**REQUIRED WORK:** Continue the summary of Philippe Sands's linked books on the Holocaust, picking up after its last sentence.

**QUOTED PASSAGE:**
#####

Last Updated: Jun-28-2021
Annotated by:
Trachtman, Howard

Primary Category: Literature / Nonfiction

Genre: History

Summary:

The literature on the Holocaust is vast and has been examined from every angle. One might think that nothing more could be written on the topic or that there could be no new perspectives on this horrific event that occurred less than 100 years ago. But Philippe Sands would prove you wrong. In these two linked books, he tells an extraordinary real life story that combines personal experience and world history into a narrative that is as powerful as any novel.

East West Street is the first in this unplanned sequence of books. It recounts how Sands received an invitation to an academic conference and traveled to Lemberg, Poland (modern-day Lviv, Ukraine), where his family came from. His seemingly clear-cut goal was to understand what happened to his relatives and why his grandfather Leo Buchholz was the only survivor. As he digs deeper into his family’s tragic story, he learns that two men, Hersch Lauterpacht and Rafael Lemkin, attended the same university in Lemberg as his grandfather and at about the same time after World War I.  The three men did not know each other and Lauterpacht and Lemkin are not household names. However, Sands underscores their importance in coming to grips with the Holocaust and skillfully weaves the two men’s stories together.

#####

**THE DATA:**

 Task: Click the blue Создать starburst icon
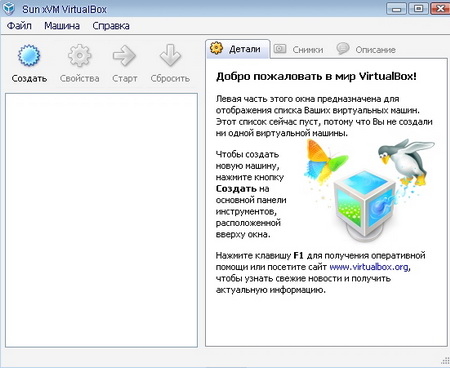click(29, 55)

#####

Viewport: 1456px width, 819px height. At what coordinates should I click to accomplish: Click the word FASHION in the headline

#####

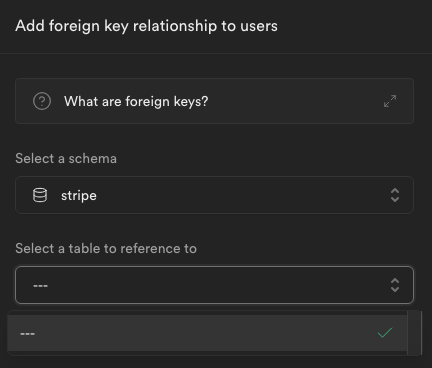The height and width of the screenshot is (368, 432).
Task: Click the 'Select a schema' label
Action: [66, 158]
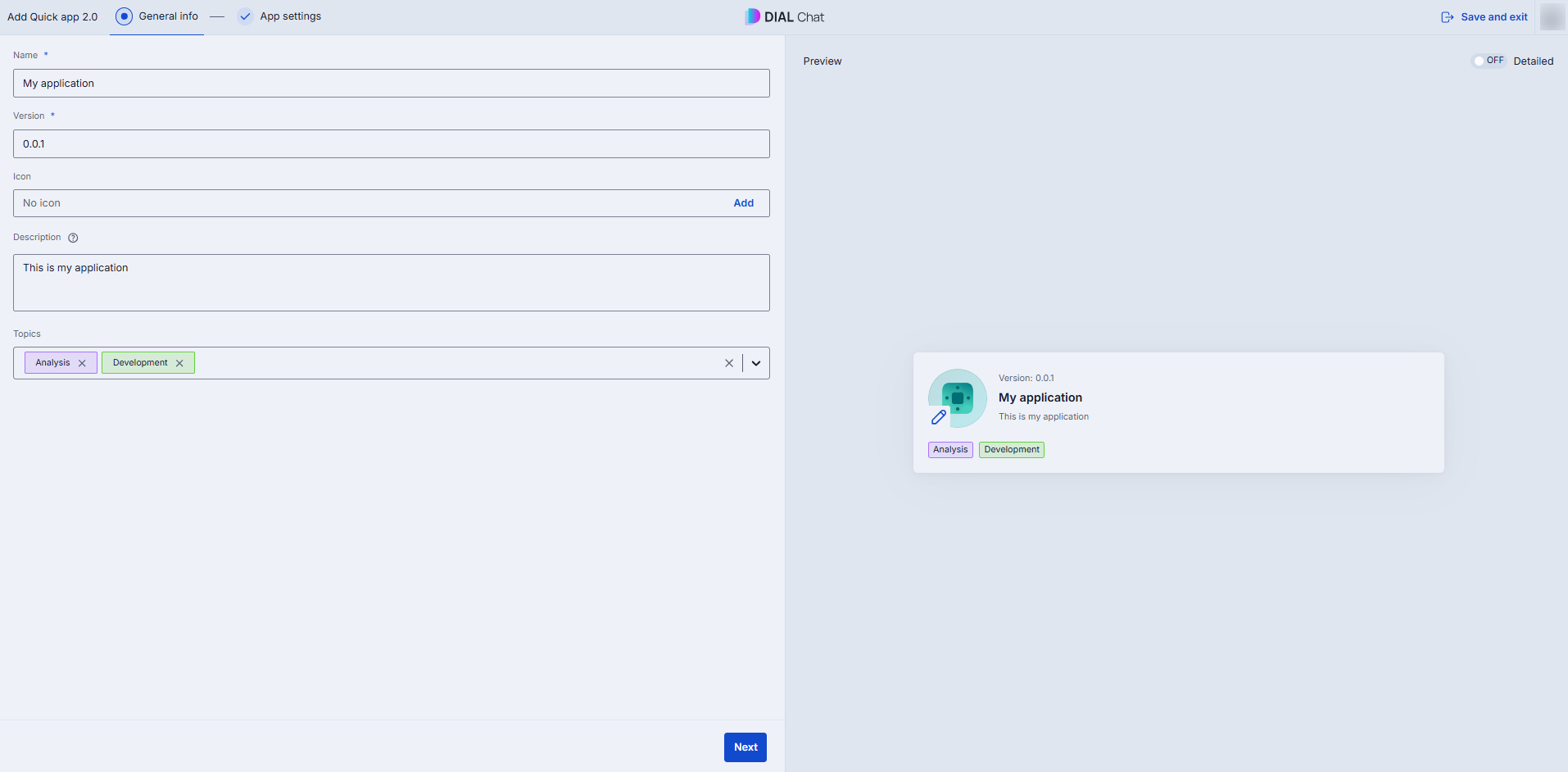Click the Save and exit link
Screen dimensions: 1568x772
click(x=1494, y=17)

#####

**RESULT FOR THIS EXERCISE:**
As his grandfather struggled to escape the ravages of the German occupation of Europe, Lauterpacht and Lemkin were already thinking about how to punish the Nazis for their wartime crimes. According to international law before these two men arrived on the legal scene, state sovereignty was uncontested and leaders could do whatever they wanted to their citizens without fear of external intervention. Lauterpacht coined the term “crimes against humanity” to provide an international framework to prosecute the Nazi leaders, and Lemkin devised the term “genocide” to create a new crime that transcended national boundaries. Sands describes how these two vastly different men struggled to get their terms incorporated into the formal charges against the Nazis by the team of lawyers that represented the victorious nations at the Nuremberg tribunal. In the course of his investigation, Sands meets Niklas Frank, the son of Hans Frank, who supervised the extermination of the Jewish population in Lemberg and the surrounding area and who was one of the 23 defendants in the Nuremberg trial. Niklas is contrite and rejects his father because of his monstrous crimes. However, he introduces Sands to Horst Wachter, the son of Otto Wachter, Hans Frank’s chief deputy, who was primarily responsible for implementing the Final Solution on the ground.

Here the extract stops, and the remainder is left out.